1 long gun 2 long blocks 2a, 2b divided block S connection 3 gun module CL gun module mounting position center line 4 nozzles 8 Hot melt supply passage 8a Hot melt branch passage 10 Cartridge heater insertion hole 11 Cartridge heater (heater) 13 Upper connecting plate 14 Lower connection plate 15 Pipe joint for hot melt supply passage 16 Collar (pipe joint) 17 Sleeve (pipe joint) 18 O-ring mounting groove 19 O-ring 20 Pipe fitting insertion hole (mounting part) 21 Screw hole for compressed air pipe mounting 30 means of attraction 31 Implant bolt (pulling means) 32 nut (pulling means) 33 Belleville 34 Hexagon socket head cap screw (separation means) 35 Support 44 First support 45 L type metal fittings (first support) 46 props (first support) 47 connecting rod (first support) 48 slider (first support) 50 Second support 50a slide rail (second support) 50b Support main body (second support)

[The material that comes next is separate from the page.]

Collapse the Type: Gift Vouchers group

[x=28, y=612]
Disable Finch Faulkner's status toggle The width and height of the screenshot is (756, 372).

   ─────────────────────────────────────────────────── ─── Continued front page    F-term (reference) 4F033 AA01 BA03 CA01 DA04 EA06                       HA01 LA13 NA01                 4F041 AA01 AB01 BA04 BA17 BA35                       BA48                 4F042 AA01 AB01 BA06 BA19 BA25                       CA08 CB04 CB08 CB10 CB11                       CB19 DA09

Claims (5)

[Claims] 1. A long block extending in the longitudinal direction having a high-temperature liquid or melt supply passage therein, and is supplied through a liquid or melt supply passage communicating with the block supply passage. A long gun for high-temperature liquid or melt, in which a plurality of gun modules equipped with nozzles for discharging the liquid or melt are juxtaposed in the longitudinal direction of the block, and the block of the long gun is provided. By dividing the block into a plurality of parts in the longitudinal direction, connecting the divided blocks with a connecting member, and communicating the liquid or melt supply passages of the blocks with each other by pipe joints.
A long gun for high-temperature liquids or melts, characterized in that the whole is integrally connected to form a long gun. 2. The pipe joint is fitted and embedded in a mounting portion formed in communication with an end portion of a liquid or melt supply passage formed on a divided end surface of each divided block. A long gun for hot liquids or melts according to claim 1, characterized in that it is mounted in a fixed manner. 3. The high temperature liquid or melt according to claim 1 or 2, wherein each of the divided blocks has a heater installed therein, and joint end faces of the divided blocks are connected to each other with a predetermined gap. Long gun for the body. 4. Discharge of a liquid or a melt from a nozzle to the support, in the vicinity of the connecting portion of each divided block and between the block and a support at an appropriate position in the longitudinal direction of the block. A plurality of pairs of pulling means and pulling means for pulling and pulling apart in the same direction as the direction are attached, and the positions of the nozzle tips of many gun modules with respect to the object to be coated can be adjusted or corrected. An elongate gun for hot liquids or melts according to claim 1 or 2 or 3. 5. A pair of pulling means mounted between the block and a plurality of pairs of pulling means are mounted on respective first support bodies, and the respective first support bodies are mounted on the second support body. The long gun for a high temperature liquid or melt according to claim 4, wherein the long gun is slidably mounted in the same direction as the longitudinal direction of the block.